Here is the "best of" HW#1 solutions and a guide to what you need to do for HW#4.

• Before doing anything, use your experience/knowledge to predict what you think the answer should be. If the result is completely different, there is a good chance something is wrong and you should do some additional investigation. BUT, don't force the conclusion to be your prediction - it might be you that needs to be corrected.
• Output units in your program! I should never just see a number that represents time without a unit. And make sure to put them on any graphs. Another analyst should be able to draw the same conclusions as you do by looking at the graphs.
• On Unix systems use times(), which returns time in clocks ticks. As to wall-clock vs user time, you need to pick the best one based on your application/benchmark/etc. For example, use wall-clock if the question is "how many sqrts can I do in one hour". Use user time if the question is "what is the max number of sqrts I can do in one hour and I'm willing/able to kick everyone off the system and make sure this is the only program running".
• Nobody did a good job in determining clock resolution and the effect on your results - hence HW#3. Everyone just used "a lot" of loop iterations to the point that "it should be ok".
• The number of sqrt()s required was on the order of millions to billions to reduce the clock resolution error.
• Timing the loop
for ( i=0 ; i<1000000 ; i++ ) a = sqrt( random_number(0.0,1.0) );
and subtracting the time for this loop:
for ( i=0 ; i<100000 ; i++ ) a = random_number(0.0,1.0);
wasn't accurate for most architectures. If a CPU has a integer and floating point units (i.e. can be executing both at the same time), the random number is being generated while the CPU would be waiting for the previous sqrt to finish. This results in a faster avg. sqrt time using the above loops.

Specific Example - 300MHz Mips R12000 4 runs averaged together - 58.78ns (wall clock) and 35.44ns (user time) for calculating the square root with sqrt().

Notice the jump from 4 to 5 digits. Is 5 "just a little on the high side" and would 6 be back following the slope of 1-4? This tells you to try 6, 7, maybe even 8, until you know what happens. Multiple runs at each precision would also give us a better idea of the "curve" - is there really a 4x difference between wall-clock and user-time between 2 and 3 digits of precision?

With a sample size of 1 at each point, it looks like LUT is 2x as fast sqrt() for 1-4 digits of precision. We have a crossing near 5 and a dramatic change (as we should have predicted) for 6 digits of precision. To conclude this with more certainty, we need to take several samples at each data point and calculate a confidence interval.

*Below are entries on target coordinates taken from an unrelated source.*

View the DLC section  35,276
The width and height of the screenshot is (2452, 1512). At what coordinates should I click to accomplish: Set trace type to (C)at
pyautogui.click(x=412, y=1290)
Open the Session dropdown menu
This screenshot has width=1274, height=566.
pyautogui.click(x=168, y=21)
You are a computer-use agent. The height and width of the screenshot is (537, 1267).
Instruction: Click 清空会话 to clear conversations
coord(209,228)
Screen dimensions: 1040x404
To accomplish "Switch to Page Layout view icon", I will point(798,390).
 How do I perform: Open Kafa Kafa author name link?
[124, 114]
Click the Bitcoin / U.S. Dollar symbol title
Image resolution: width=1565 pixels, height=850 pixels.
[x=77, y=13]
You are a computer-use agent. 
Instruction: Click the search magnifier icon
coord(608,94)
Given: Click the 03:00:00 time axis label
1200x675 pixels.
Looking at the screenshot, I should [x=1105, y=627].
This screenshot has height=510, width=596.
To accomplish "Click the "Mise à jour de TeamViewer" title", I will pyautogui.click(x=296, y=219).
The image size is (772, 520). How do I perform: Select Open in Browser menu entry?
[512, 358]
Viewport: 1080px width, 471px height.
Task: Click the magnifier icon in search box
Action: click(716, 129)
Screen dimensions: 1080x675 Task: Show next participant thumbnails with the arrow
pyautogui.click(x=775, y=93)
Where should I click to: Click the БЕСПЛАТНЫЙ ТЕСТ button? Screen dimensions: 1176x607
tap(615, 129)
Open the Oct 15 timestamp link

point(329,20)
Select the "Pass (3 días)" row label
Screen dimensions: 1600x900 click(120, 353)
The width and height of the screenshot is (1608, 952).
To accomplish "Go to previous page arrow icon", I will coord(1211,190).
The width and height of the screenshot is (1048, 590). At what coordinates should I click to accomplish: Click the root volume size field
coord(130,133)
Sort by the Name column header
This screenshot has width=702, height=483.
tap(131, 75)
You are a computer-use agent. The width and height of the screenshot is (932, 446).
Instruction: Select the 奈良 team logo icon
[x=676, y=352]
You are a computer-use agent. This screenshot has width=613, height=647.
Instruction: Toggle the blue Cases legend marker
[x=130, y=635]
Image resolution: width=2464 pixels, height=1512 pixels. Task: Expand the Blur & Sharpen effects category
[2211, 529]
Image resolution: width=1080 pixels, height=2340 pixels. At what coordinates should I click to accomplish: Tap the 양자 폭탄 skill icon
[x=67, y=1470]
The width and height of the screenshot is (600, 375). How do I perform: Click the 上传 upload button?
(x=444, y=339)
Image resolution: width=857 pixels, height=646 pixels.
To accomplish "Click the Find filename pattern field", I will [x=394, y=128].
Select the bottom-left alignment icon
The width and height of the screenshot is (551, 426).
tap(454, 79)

A different CPU (AMD) and I would say this doesn't have hardware support for sqrt(). Because of this, LUT is 3-4 times faster than sqrt() for 1-4 digits of precision. I'd say 5 is still 2-3 times faster, but without an idea of measurement error it could be random error. Again, confidence bands (plot points c1 and c2 for each data point and draw lines connecting the c1s and c2s) would give us a better idea.